3. Which strategy has been more successful? Why?

Jika kita melihat strategi internasional, strategi ini tidak memiliki tekanan yang
tinggi dalam beradaptasi dengan respon lokal. Pasar internasional awalnya akan
menerima strategi ini sebagai sesuatu yang baru, sehingga P&G dapat meningkatkan
penjualannya dengan banyak. Namun, penjualan semakin lama akan menurun karena
gagal nya P&G melakukan adaptasi dengan berbagai budaya dari belahan dunia. Maka
dari itu, strategi transnasional adalah suatu strategi yang terbaik dalam kasus ini. Strategi
ini dapat memaksa perusahaan untuk mengembangkan berbagai inovasi untuk produknya,
desain, sampai dengan cara pemasaran yang harus dilakukan. Mereka mengembangkan
beberapa formula yang disesuaikan dengan kebutuhan pelanggan serta dapat menarik
retailer. P&G juga meningkatkan performa nya dalam hal komunikasi, sehingga dapat
membuat mereka unggul dalam value. Hal ini dilakukan supaya P&G dapat berhasil
untuk beradaptasi dengan permintaan pelanggan dari luar negara. Terbukti, bahwa
strategi ini dapat membuat mereka meraih pangsa pasar yang luas dan tepat sasaran, salah
satu contohnya dengan peningkatan penjualan P&G untuk produk Joy sebesar 20%.
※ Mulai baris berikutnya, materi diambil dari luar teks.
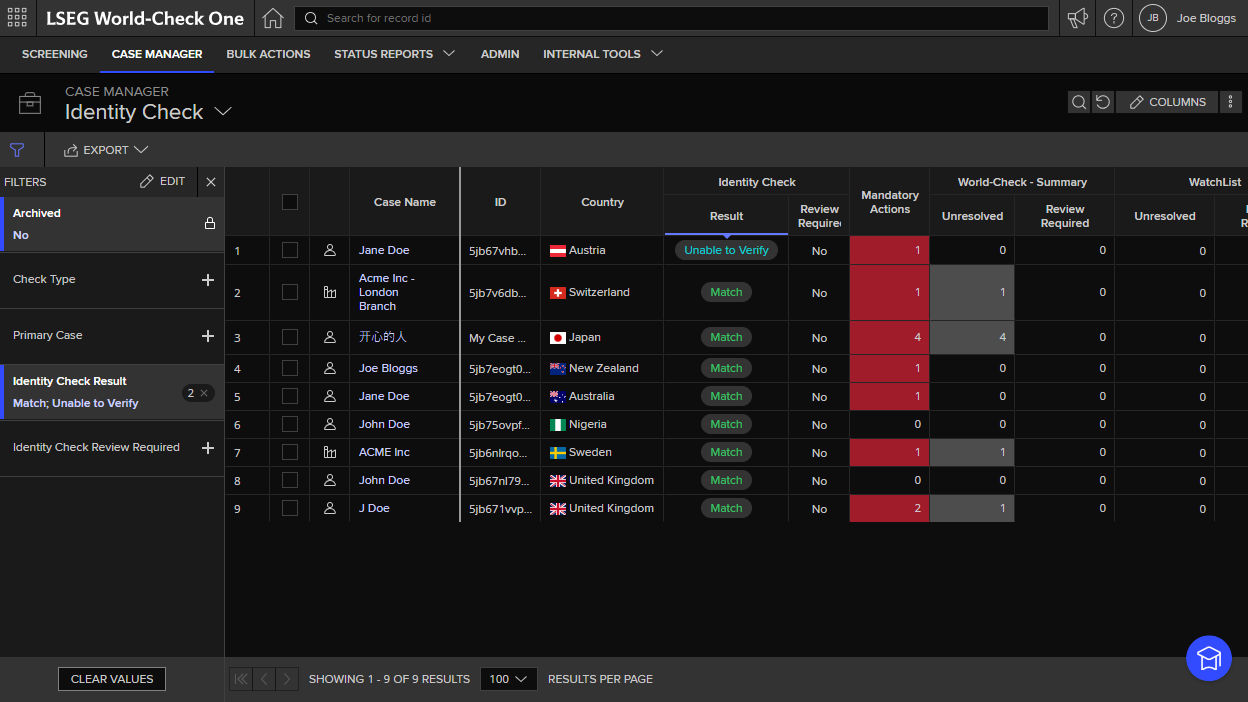Viewport: 1248px width, 702px height.
Task: Expand the Export dropdown
Action: coord(105,149)
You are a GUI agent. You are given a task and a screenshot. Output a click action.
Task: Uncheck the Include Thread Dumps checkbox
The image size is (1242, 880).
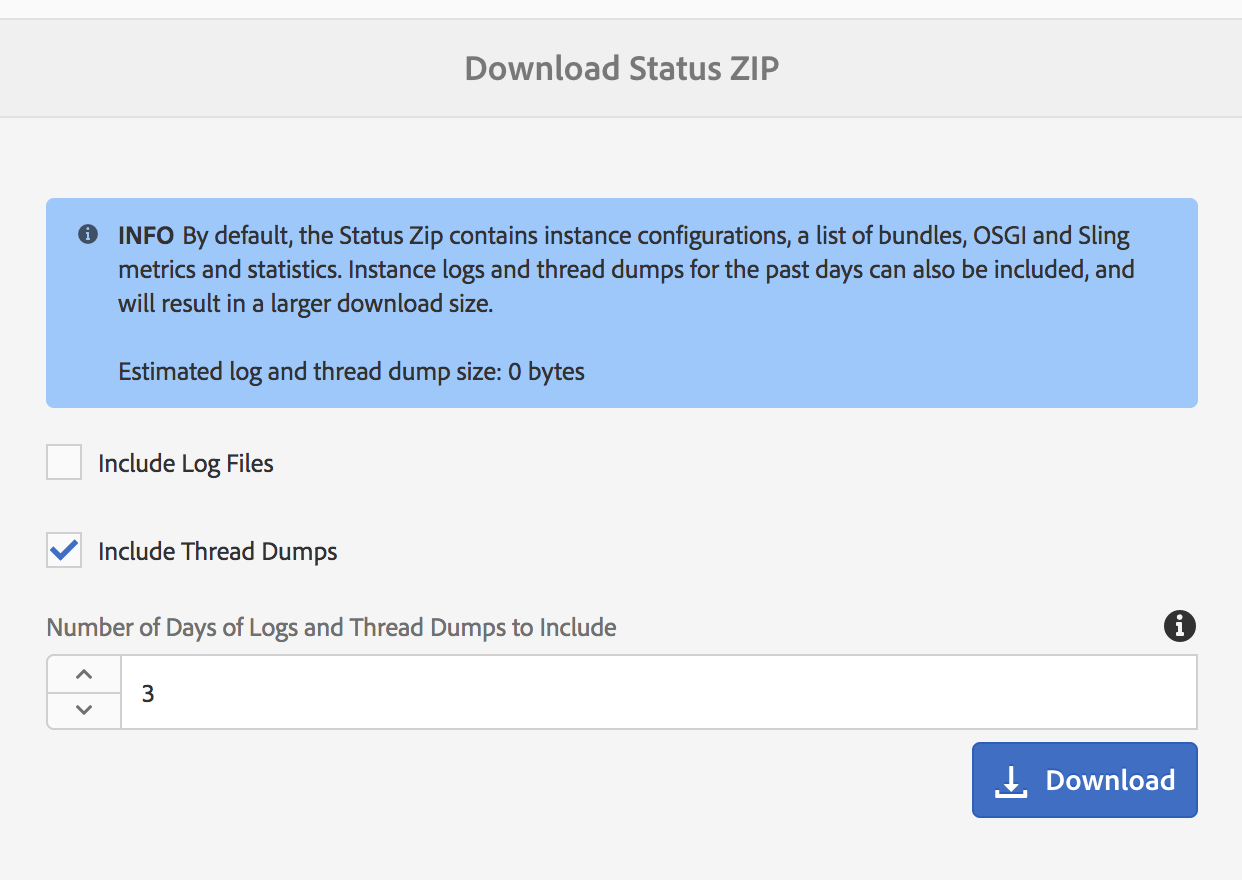64,550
4. What changes do you think P&G has had to make in its organization and company
culture to implement this strategic shift?
Perubahan dalam organisasi yang ada adalah strategi perusahaan berubah menjadi
transnasional, dari yang tadinya nasional. Karena ini, diperlukan adanya penyinkronan
dan penyesuaian yang baik di vertical differentiation, horizontal differentiation, maupun
integration mechanism. Perusahaan harus dapat menyesuaikan budaya kerja dengan
karakter masyarakat Jepang seperti: orientasi jangka panjang, senioritas, kesetiaan, dan
sebagainya yang mungkin berbeda dengan budaya di US.
5. What does P&G’s experience teach us about the argument that consumer tastes and
preferences across nations are converging and global markets are becoming more
homogenous?

Berdasarkan dari paparan kasus P&G tersebut menggambarkan hal yang


berlainan, dimana masih terdapat perbedaan selera dan preferensi konsumen di berbagai
wilayah yang berbeda. Misalnya, produk popok yang telah dikembangkan sebelumnya di
US, namun tidak cocok dengan selera konsumen di Jepang karena dianggap terlalu tebal,
produk lainnya, seperti Cheer dan Joy juga mengalami hal serupa. Hal ini menyadarkan
P&G bahwa menggunakan cara US centered way dalam melakukan bisnis merupakan hal
yang gagal. Kasus ini mendorong P&G untuk lebih responsif terhadap perbedaan lokal
dalam selera dan preferensi konsumen dan lebih bersedia untuk mengakui bahwa produk
baru yang bagus dapat dikembangkan di luar AS. Pengalaman ini juga mengajarkan
kepada kita berargumen bahwa selera dan preferensi konsumen bertemu dengan
norma-norma global, tetapi juga diperlukan beberapa penyesuaian lokal terhadap
karakteristik produk. Produk yang dibuat oleh perusahaan juga harus memperhatikan
kebutuhan dan kebiasaan masyarakat setempat agar dapat memenuhi tuntutan masyarakat
setempat untuk mencapai kesuksesan bersama.